Extracted records:
_____

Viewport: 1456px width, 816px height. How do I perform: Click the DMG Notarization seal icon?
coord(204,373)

_____

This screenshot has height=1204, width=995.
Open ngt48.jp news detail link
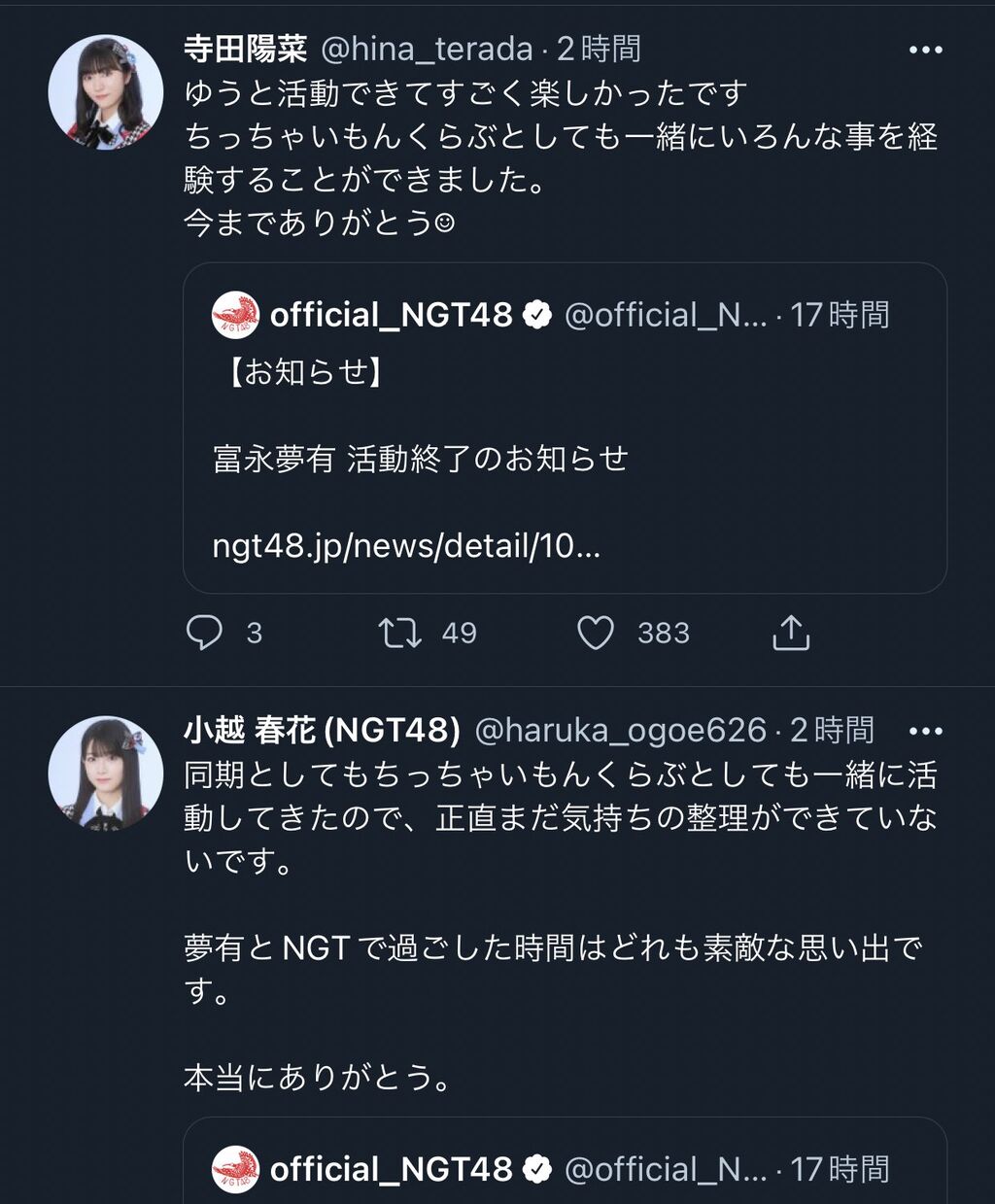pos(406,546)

_____

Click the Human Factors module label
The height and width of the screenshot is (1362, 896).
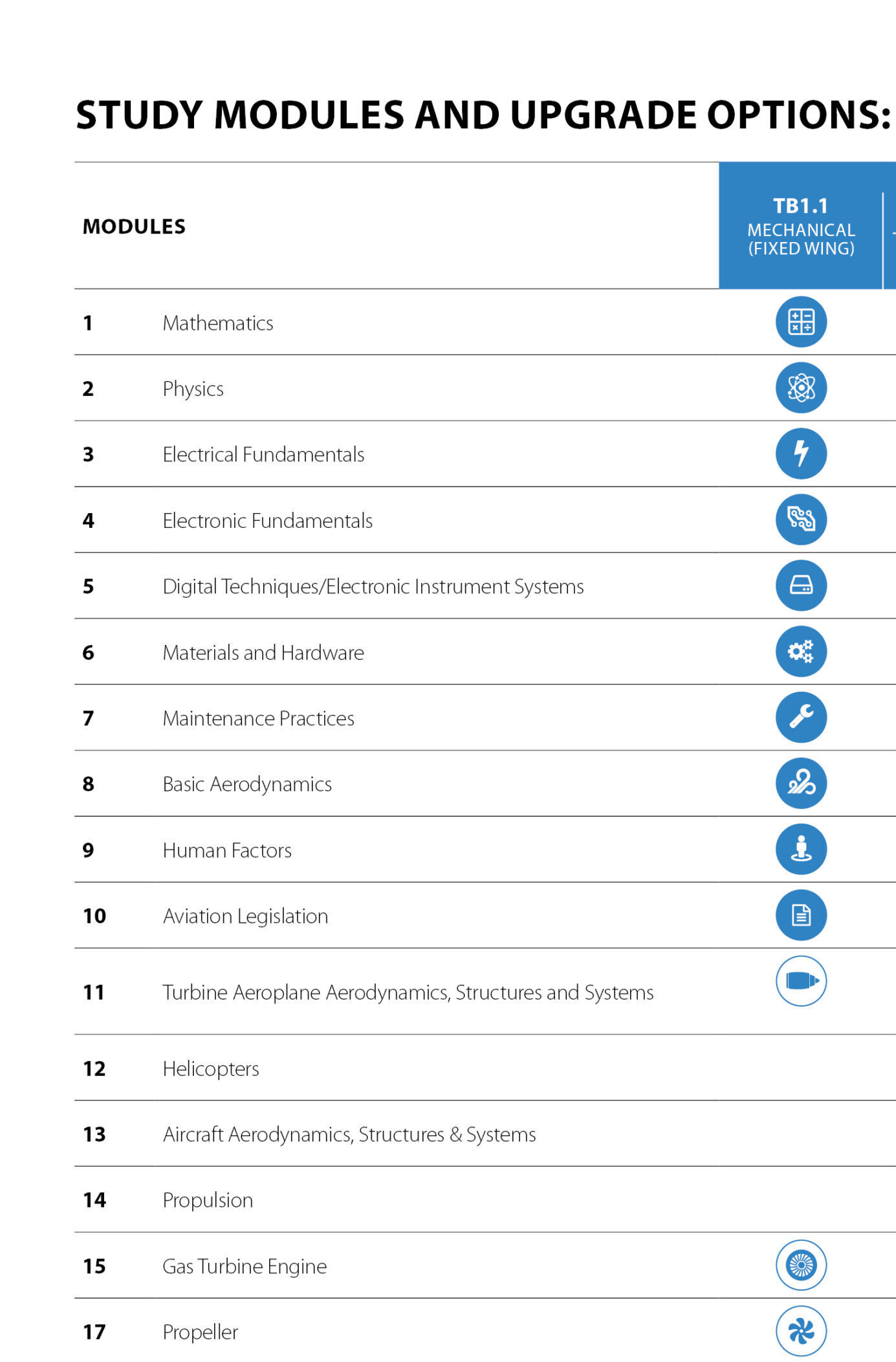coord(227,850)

_____

What the exercise asks: Can you rewrite the listing from the line with "Click the Human Factors module label" up to and including the line with "coord(227,850)", swapping "label" for "tab" and keeping everything else unchanged? Omit the pictures.

Reply to the exercise:
Click the Human Factors module tab
The height and width of the screenshot is (1362, 896).
coord(227,850)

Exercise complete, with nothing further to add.